Stored items:
····················

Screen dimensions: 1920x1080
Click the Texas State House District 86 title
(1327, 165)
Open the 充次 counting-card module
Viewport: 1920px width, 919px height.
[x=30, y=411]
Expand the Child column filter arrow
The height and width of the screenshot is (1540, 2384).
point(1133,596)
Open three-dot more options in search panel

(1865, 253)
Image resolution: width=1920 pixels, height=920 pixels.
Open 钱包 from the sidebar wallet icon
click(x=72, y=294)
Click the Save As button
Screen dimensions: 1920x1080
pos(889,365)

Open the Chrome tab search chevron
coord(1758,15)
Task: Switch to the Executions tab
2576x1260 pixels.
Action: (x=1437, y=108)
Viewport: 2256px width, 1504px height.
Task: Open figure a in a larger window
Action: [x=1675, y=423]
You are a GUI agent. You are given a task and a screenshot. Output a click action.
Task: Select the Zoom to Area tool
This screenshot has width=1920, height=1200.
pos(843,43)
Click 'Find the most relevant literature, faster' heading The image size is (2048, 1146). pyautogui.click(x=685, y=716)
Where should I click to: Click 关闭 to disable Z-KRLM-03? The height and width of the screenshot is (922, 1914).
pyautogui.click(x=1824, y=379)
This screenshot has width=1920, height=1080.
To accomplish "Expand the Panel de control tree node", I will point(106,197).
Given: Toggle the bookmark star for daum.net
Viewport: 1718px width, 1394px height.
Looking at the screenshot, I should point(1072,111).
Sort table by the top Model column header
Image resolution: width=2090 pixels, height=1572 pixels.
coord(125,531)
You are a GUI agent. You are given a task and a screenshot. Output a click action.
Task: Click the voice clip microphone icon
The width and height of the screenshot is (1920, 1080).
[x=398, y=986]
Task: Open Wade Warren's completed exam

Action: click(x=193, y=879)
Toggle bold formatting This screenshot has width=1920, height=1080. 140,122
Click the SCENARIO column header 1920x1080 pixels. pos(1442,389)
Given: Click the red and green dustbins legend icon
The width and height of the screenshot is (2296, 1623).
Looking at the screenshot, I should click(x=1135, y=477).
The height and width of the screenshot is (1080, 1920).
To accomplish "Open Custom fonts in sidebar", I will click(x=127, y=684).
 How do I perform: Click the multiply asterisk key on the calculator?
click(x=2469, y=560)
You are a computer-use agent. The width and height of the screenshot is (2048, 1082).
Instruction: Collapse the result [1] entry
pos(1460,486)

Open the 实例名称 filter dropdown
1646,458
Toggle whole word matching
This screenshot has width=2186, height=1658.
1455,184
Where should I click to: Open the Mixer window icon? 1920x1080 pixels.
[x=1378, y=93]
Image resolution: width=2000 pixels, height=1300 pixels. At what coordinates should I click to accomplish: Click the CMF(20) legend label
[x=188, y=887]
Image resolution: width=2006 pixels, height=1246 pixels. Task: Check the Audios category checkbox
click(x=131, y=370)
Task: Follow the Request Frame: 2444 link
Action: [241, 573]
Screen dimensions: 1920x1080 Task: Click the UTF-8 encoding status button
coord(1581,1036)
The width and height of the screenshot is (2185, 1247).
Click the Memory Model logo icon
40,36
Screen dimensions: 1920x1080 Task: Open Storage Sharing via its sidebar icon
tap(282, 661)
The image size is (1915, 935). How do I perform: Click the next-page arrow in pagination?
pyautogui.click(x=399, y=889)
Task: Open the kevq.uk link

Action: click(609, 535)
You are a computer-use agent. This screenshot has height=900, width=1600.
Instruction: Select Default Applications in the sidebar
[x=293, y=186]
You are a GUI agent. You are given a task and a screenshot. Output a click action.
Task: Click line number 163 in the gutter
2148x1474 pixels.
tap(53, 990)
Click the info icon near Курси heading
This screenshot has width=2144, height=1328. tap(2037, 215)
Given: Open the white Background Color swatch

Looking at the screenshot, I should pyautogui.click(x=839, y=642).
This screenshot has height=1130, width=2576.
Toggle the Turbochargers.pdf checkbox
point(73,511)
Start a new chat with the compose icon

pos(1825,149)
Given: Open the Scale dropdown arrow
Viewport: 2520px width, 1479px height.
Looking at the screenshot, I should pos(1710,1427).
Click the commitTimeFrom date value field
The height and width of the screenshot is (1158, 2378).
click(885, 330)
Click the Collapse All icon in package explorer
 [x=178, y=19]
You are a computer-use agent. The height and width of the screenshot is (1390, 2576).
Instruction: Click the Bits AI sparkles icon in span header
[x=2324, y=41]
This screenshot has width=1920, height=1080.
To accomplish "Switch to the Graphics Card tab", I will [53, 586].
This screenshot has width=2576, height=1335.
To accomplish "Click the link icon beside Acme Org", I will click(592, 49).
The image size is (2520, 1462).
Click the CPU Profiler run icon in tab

····················

Directions for this task:
Scan the data above for the string "Switch" and copy each line where it appears.

Reply:
Task: Switch to the Executions tab
To accomplish "Switch to the Graphics Card tab", I will [53, 586].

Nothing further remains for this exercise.